### Task requirements
Format the rows from the line containing "Where should I click to: Click" through the last row as a JSON list of strings, one string per line and no blank lines.

[Rows from a collection]
__________________________________________________
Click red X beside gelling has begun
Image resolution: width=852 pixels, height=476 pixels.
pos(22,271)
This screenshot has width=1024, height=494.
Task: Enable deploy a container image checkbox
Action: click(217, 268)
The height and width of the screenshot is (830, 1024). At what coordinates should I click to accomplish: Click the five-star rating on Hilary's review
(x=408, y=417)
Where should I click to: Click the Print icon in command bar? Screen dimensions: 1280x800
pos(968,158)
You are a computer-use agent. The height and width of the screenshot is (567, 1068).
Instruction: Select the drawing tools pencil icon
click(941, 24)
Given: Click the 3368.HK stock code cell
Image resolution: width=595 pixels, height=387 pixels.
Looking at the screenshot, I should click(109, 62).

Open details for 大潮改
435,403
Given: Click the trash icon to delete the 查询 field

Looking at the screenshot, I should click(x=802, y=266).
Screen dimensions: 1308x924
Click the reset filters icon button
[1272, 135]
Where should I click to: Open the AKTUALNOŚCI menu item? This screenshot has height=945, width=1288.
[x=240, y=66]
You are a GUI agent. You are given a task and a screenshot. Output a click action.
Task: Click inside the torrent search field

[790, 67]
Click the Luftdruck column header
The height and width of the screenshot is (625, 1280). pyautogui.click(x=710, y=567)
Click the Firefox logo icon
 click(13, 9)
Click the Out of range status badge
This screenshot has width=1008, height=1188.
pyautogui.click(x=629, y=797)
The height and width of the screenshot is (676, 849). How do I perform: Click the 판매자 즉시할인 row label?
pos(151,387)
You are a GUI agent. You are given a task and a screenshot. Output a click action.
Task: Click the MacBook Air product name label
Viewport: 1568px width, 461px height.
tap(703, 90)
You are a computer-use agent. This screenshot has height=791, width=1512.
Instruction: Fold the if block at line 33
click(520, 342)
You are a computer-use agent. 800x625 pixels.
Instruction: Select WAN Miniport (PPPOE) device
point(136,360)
__________________________________________________
### The output
[
  "Where should I click to: Click the Print icon in command bar? Screen dimensions: 1280x800",
  "pos(968,158)",
  "You are a computer-use agent. The height and width of the screenshot is (567, 1068).",
  "Instruction: Select the drawing tools pencil icon",
  "click(941, 24)",
  "Given: Click the 3368.HK stock code cell",
  "Image resolution: width=595 pixels, height=387 pixels.",
  "Looking at the screenshot, I should click(109, 62).",
  "Open details for 大潮改",
  "435,403",
  "Given: Click the trash icon to delete the 查询 field",
  "Looking at the screenshot, I should click(x=802, y=266).",
  "Screen dimensions: 1308x924",
  "Click the reset filters icon button",
  "[1272, 135]",
  "Where should I click to: Open the AKTUALNOŚCI menu item? This screenshot has height=945, width=1288.",
  "[x=240, y=66]",
  "You are a GUI agent. You are given a task and a screenshot. Output a click action.",
  "Task: Click inside the torrent search field",
  "[790, 67]",
  "Click the Luftdruck column header",
  "The height and width of the screenshot is (625, 1280). pyautogui.click(x=710, y=567)",
  "Click the Firefox logo icon",
  " click(13, 9)",
  "Click the Out of range status badge",
  "This screenshot has width=1008, height=1188.",
  "pyautogui.click(x=629, y=797)",
  "The height and width of the screenshot is (676, 849). How do I perform: Click the 판매자 즉시할인 row label?",
  "pos(151,387)",
  "You are a GUI agent. You are given a task and a screenshot. Output a click action.",
  "Task: Click the MacBook Air product name label",
  "Viewport: 1568px width, 461px height.",
  "tap(703, 90)",
  "You are a computer-use agent. This screenshot has height=791, width=1512.",
  "Instruction: Fold the if block at line 33",
  "click(520, 342)",
  "You are a computer-use agent. 800x625 pixels.",
  "Instruction: Select WAN Miniport (PPPOE) device",
  "point(136,360)"
]